Everyone has a current level of fitness. THINK OF YOUR FITNESS AS A GLASS JAR.
The current size of your jar is determined by HOW FIT YOU ARE NOW. This jar size is flexible. It GROWS in size as you get fitter and SHRINKS in size as you become less fit.
Your and my jars probably look something like JAR A. For comparison, Mo Farah’s jar will more closely resemble JAR MO.
The amount of exercise that you currently do is represented by the VOLUME OF THE CONTENTS OF YOUR JAR. For ease and to make clean-up easier than if I used syrup (my son’s suggestion) I’ve used oats.
If you keep your oats (amount of exercise) contained within your jar (current level of fitness) you shouldn’t run into problems and injuries. You’re sticking with what your body is capable of and can comfortably manage. TO MAINTAIN YOUR CURRENT LEVEL OF FITNESS YOU NEED TO KEEP YOUR JAR APPROXIMATELY FULL BUT NOT OVERFLOWING.
If you try to put too many oats into your jar, your jar will OVERFLOW.
But remember that the SIZE OF YOUR JAR IS FLEXIBLE: if you’re very gradually increasing your oat volume i.e. upping your exercise amounts gradually, then your jar will GRADUALLY INCREASE IN SIZE to be able to hold more oats and will scoop up the few spilt ones as you go (otherwise how would we ever get fitter?) We’ll all have to go some to be as (running) fit as Mo Farah but, with a definite fitness increase, our jars might more closely resemble JAR B.
BUT if you try to cram too many oats in too soon, your jar won’t be able to expand quickly enough to contain the oats.
UN-CONTAINED OAT OVERFLOW EQUALS LIKELY PAIN AND INJURY – you’ve exceeded what your body can cope with. This is exactly what I did when I ran too fast for 45 minutes – I was only really capable of running for 30-33 minutes at a slower pace.

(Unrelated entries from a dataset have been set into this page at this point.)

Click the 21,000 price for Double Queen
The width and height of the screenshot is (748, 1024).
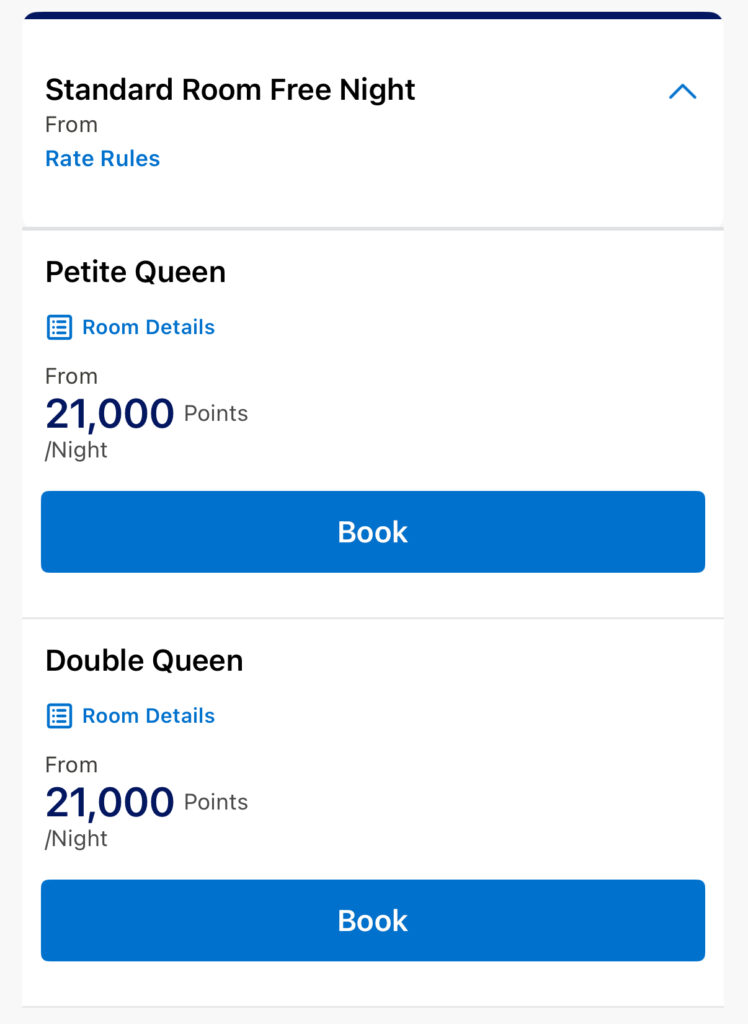(x=110, y=802)
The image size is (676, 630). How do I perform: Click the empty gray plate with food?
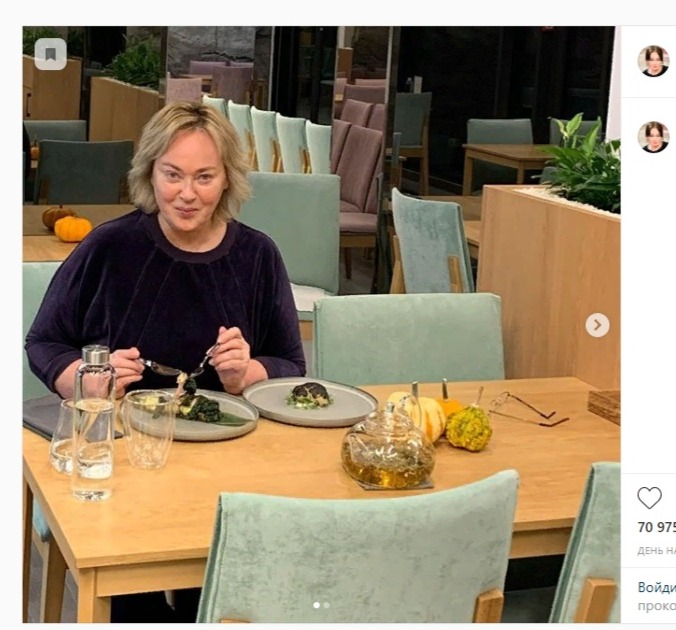[311, 402]
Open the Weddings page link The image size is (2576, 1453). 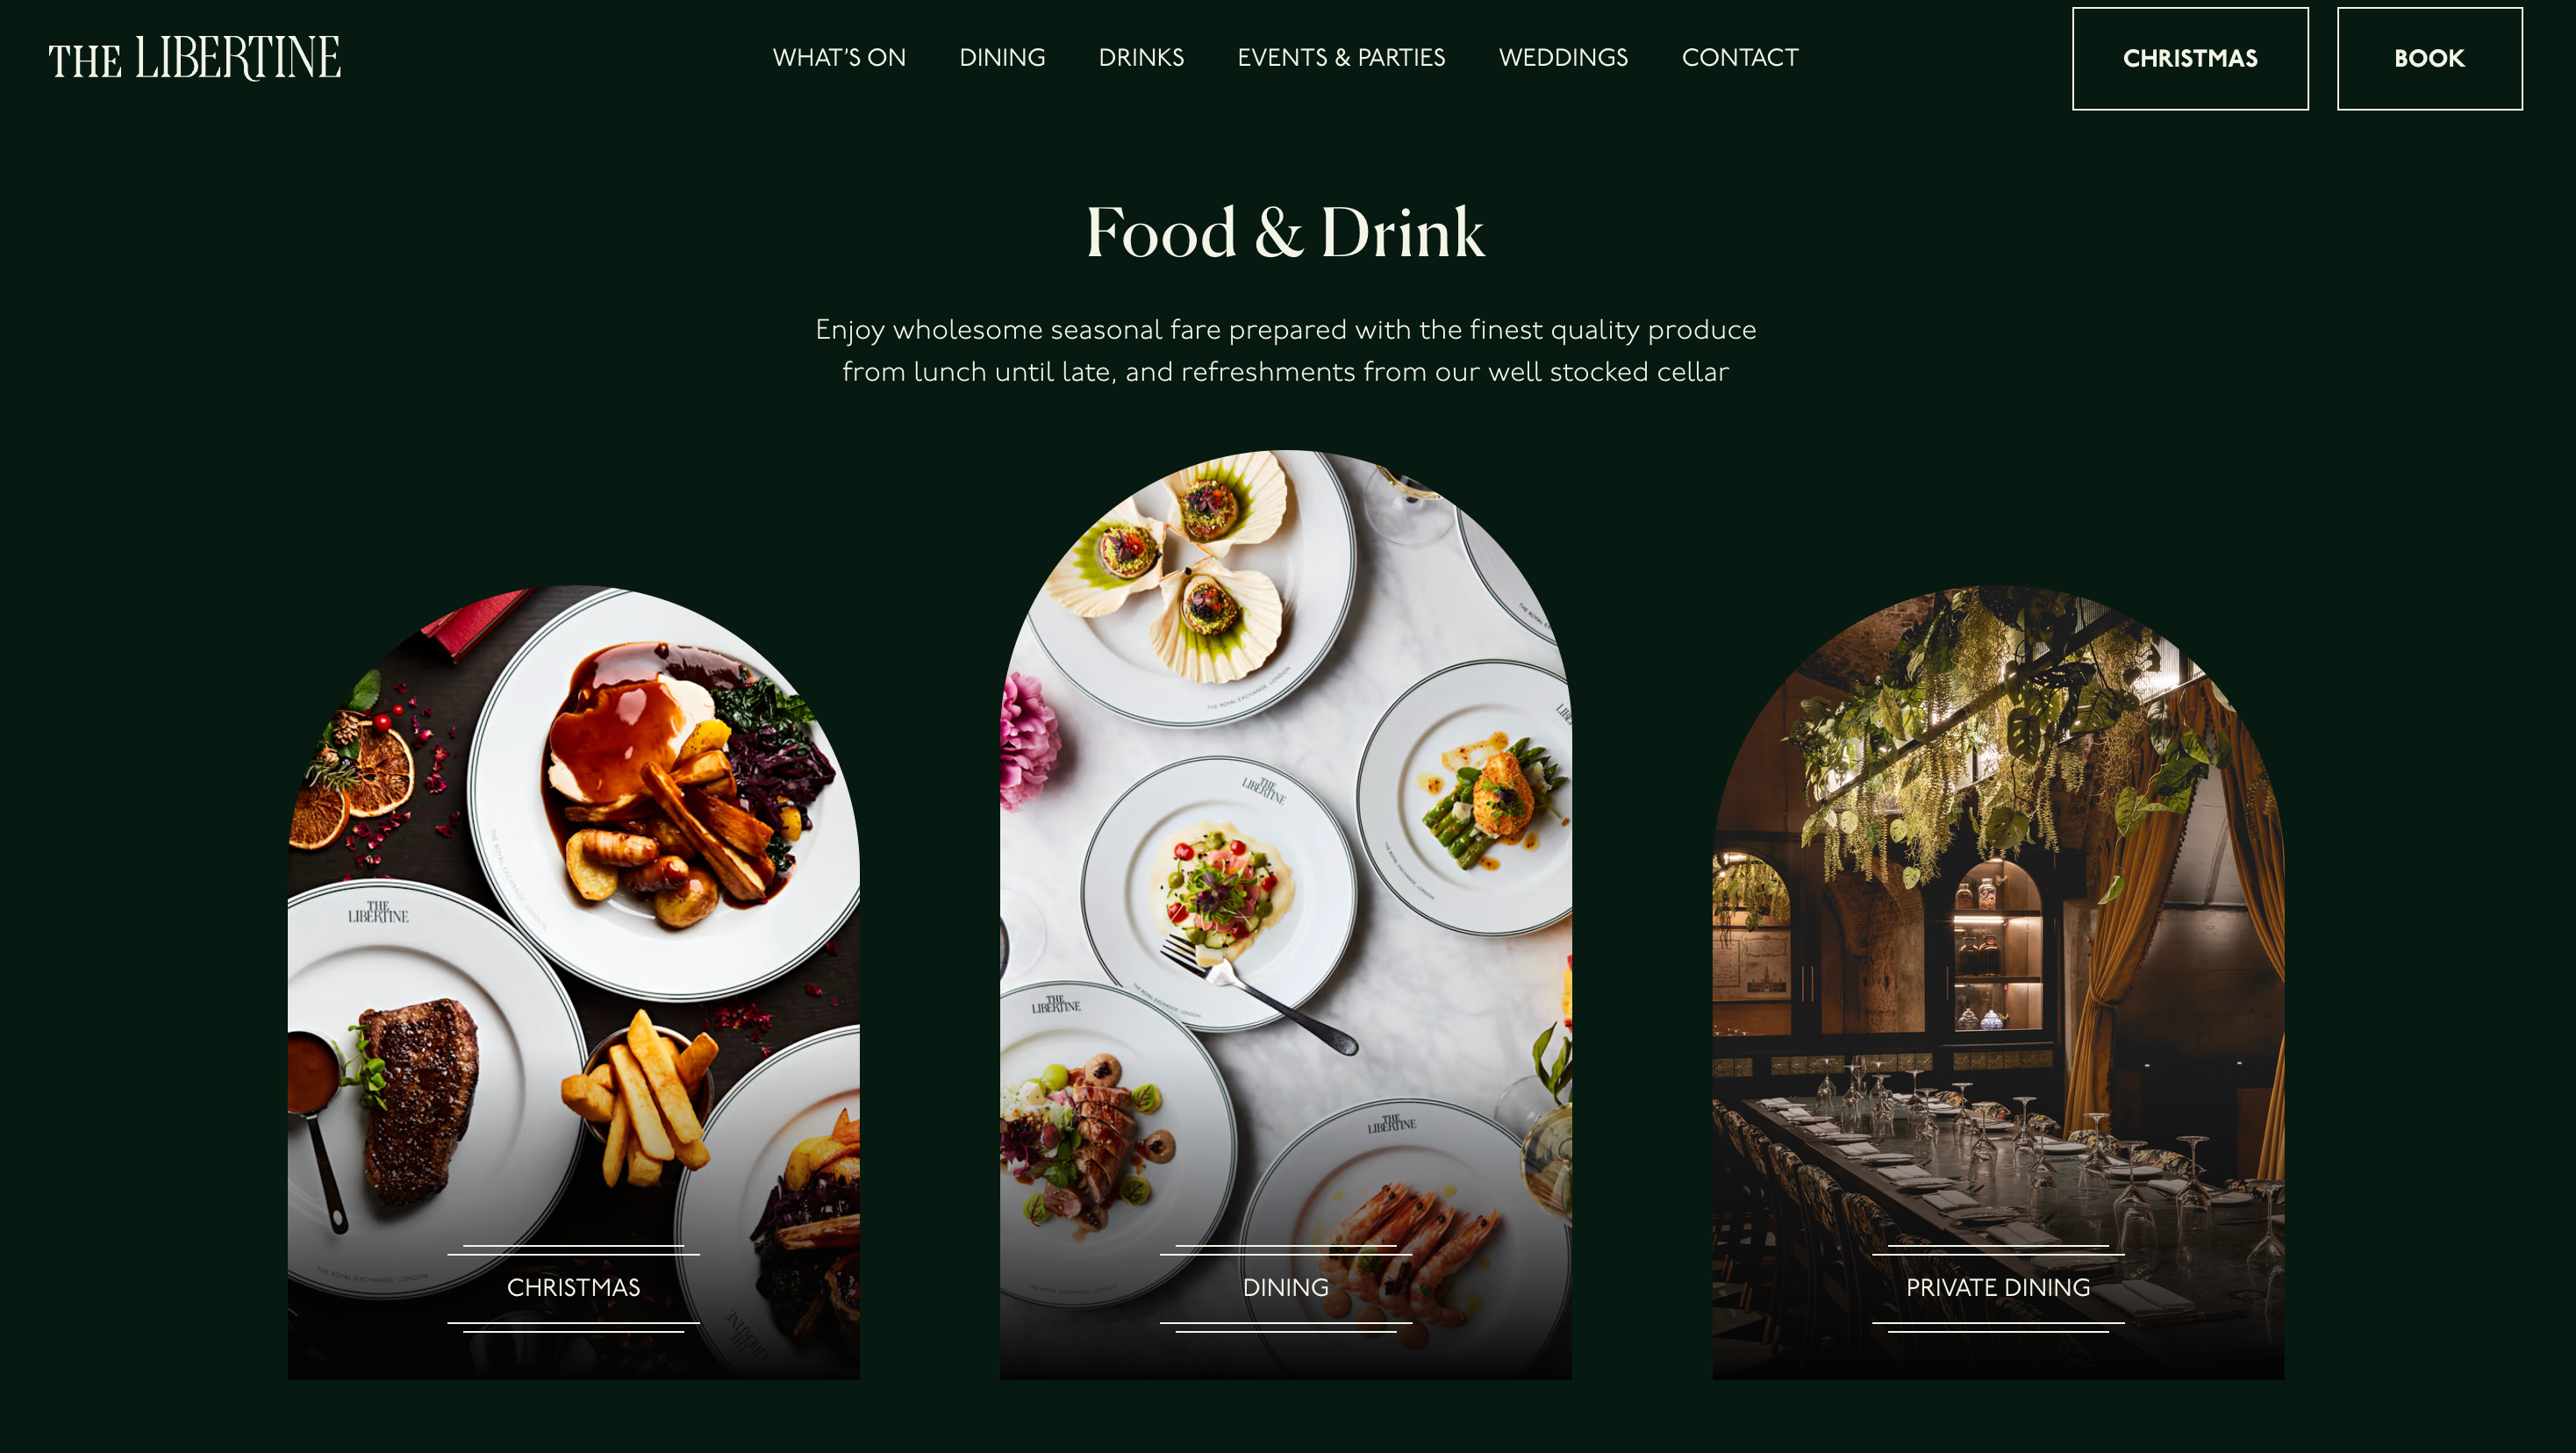click(1563, 58)
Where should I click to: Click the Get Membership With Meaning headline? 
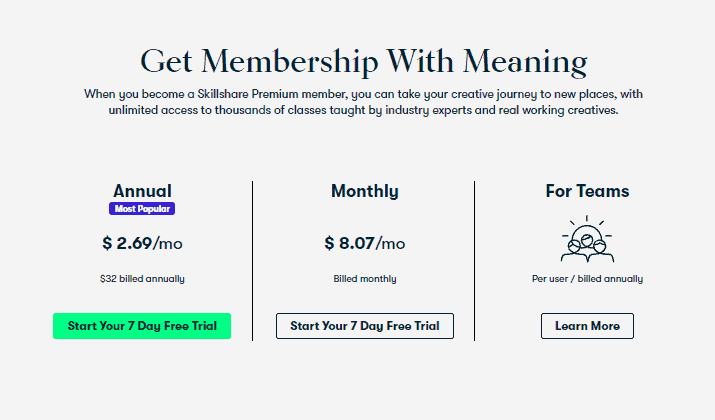[x=363, y=62]
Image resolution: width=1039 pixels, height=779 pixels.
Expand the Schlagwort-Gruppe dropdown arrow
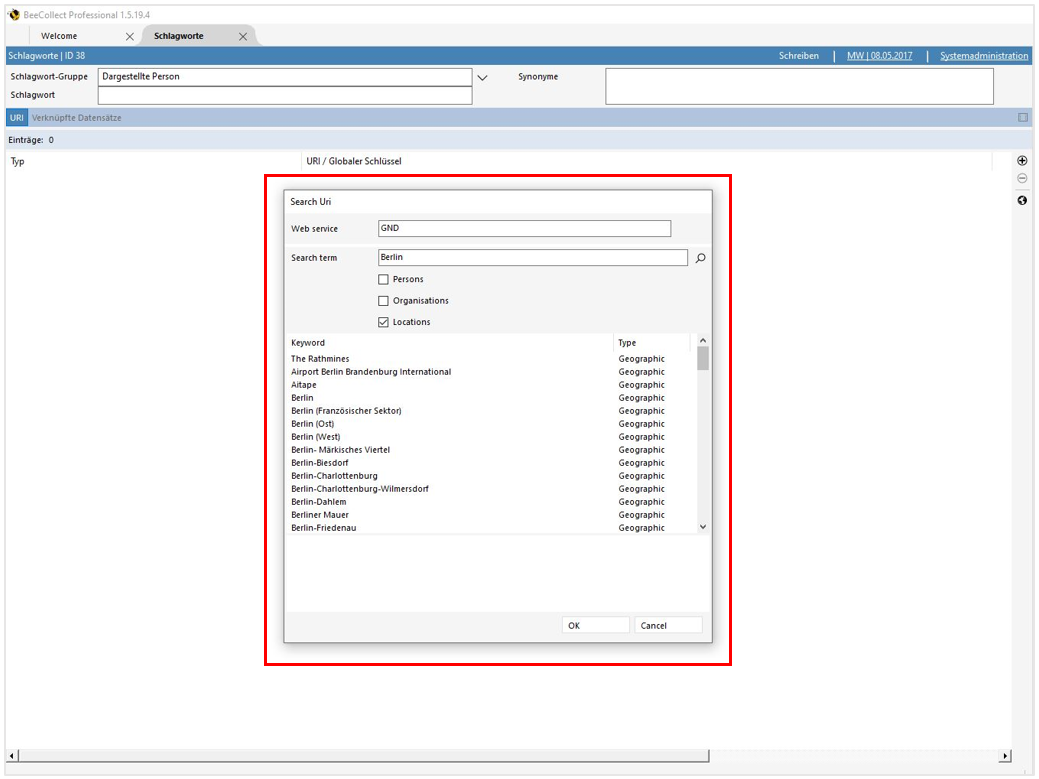coord(482,77)
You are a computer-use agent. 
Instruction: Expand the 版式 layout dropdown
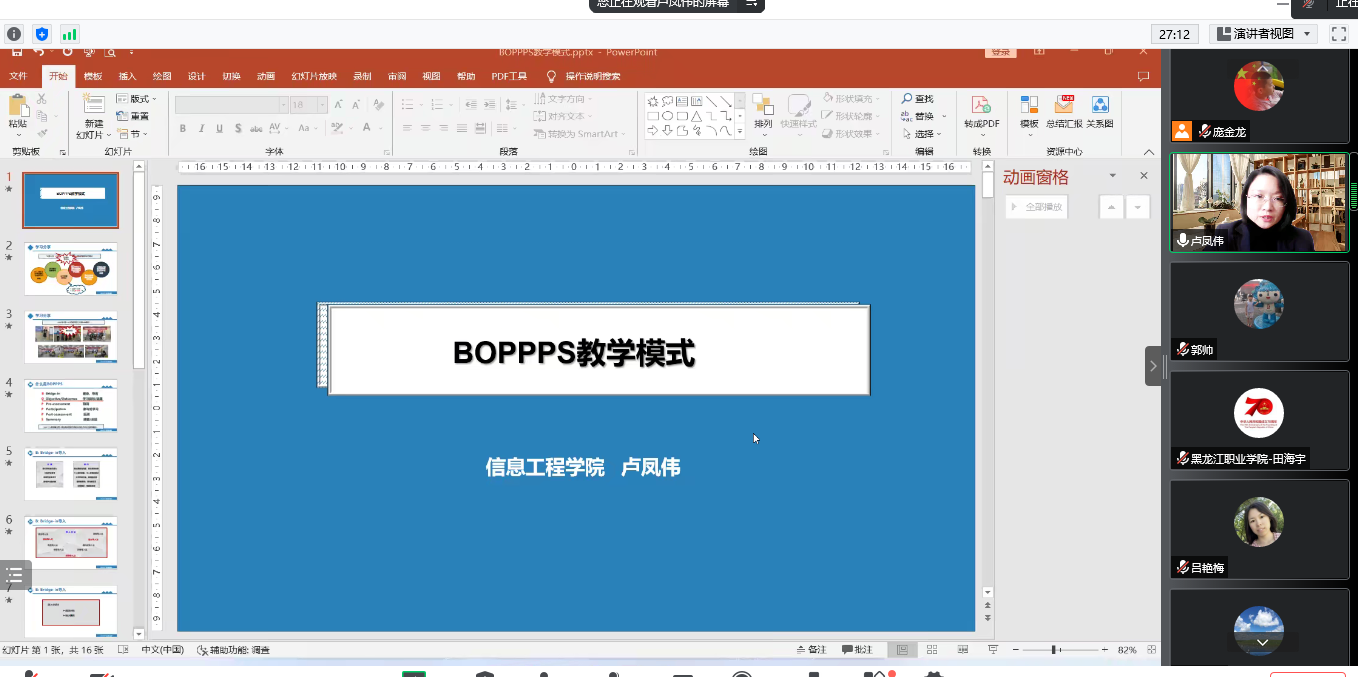pyautogui.click(x=136, y=99)
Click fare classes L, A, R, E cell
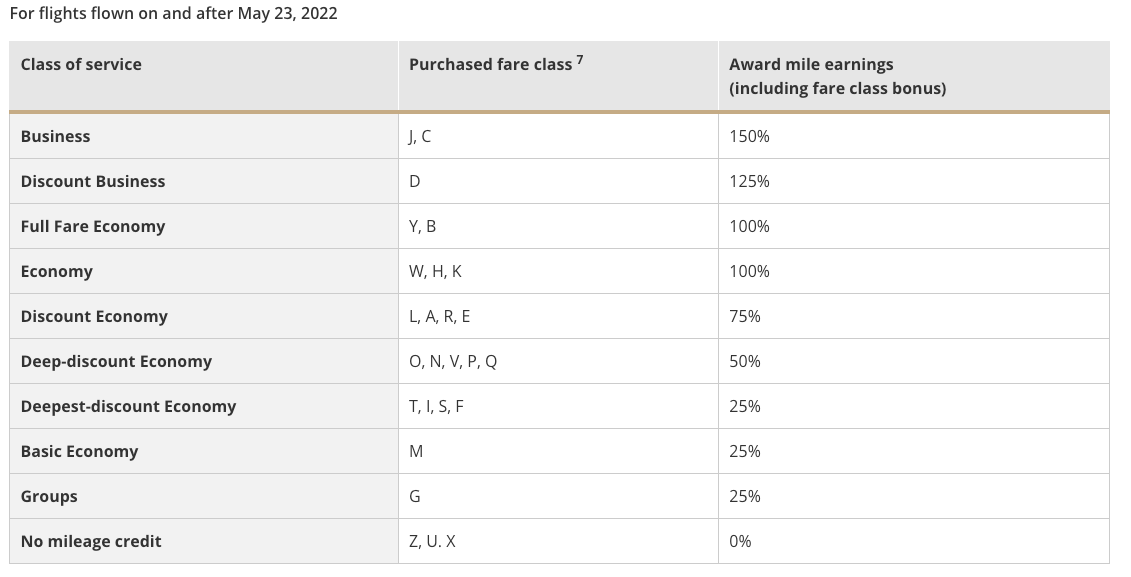 pos(439,316)
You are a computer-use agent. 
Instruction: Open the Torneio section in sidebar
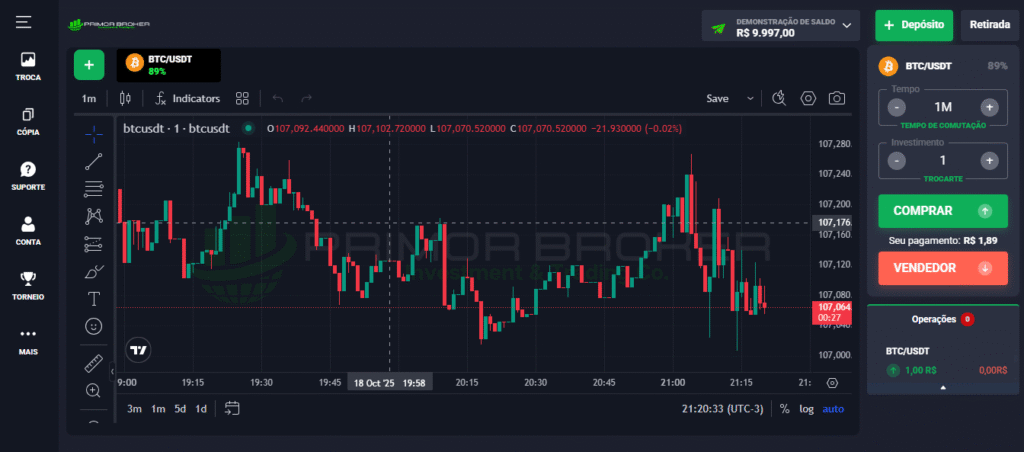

And if your fitness level has decreased – WHICH IT DOES WHEN WE DO LESS EXERCISE, be this due to age, injury, change of routine, going on holiday, laziness, lack of time or discipline – then correspondingly the SIZE OF YOUR JAR WILL DECREASE (JAR C). The volume of oats that you can now fit into your jar will be less than previously.
Below are two graphs which show in a different way what is described in Example One.
Notice that for the person that these graphs relate to, their ‘normal manageable’ includes being able to run 2 miles and jump from a 2m height (though note that the latter is close to the limit of their abilities).
But once they have shrunk their jar/fitness level, the curve that separates the manageable from the excessive changes position: the load and frequency of the exercise that they can safely manage have both decreased. For them, running 2 miles and jumping from a 2m height now falls outside of the manageable and becomes excessive. And notice that a 4 mile run always was excessive!
In this case, because we push our bodies beyond their envelop of function – our jar of oats overflows.
Work within your limits – your envelope / jar volume. Don’t push your training beyond what your body can cope with and you will stay injury-free.
Exercise is dead important for contributing positively to your quality of life (as I’ve previously discussed here and here). We should all be doing some and many of us should be doing more. So whatever your exercise tipple, if you’re introducing or increasing exercise, do so GRADUALLY.
There’s an internet-full of exercise advice, ideas and information out there – what to do and how to do it. And us Physio’s are a great source of knowledge, not just for when you do get injured (though I hope you don’t!) but also when it comes to how best to manage your exercise and avoid injury.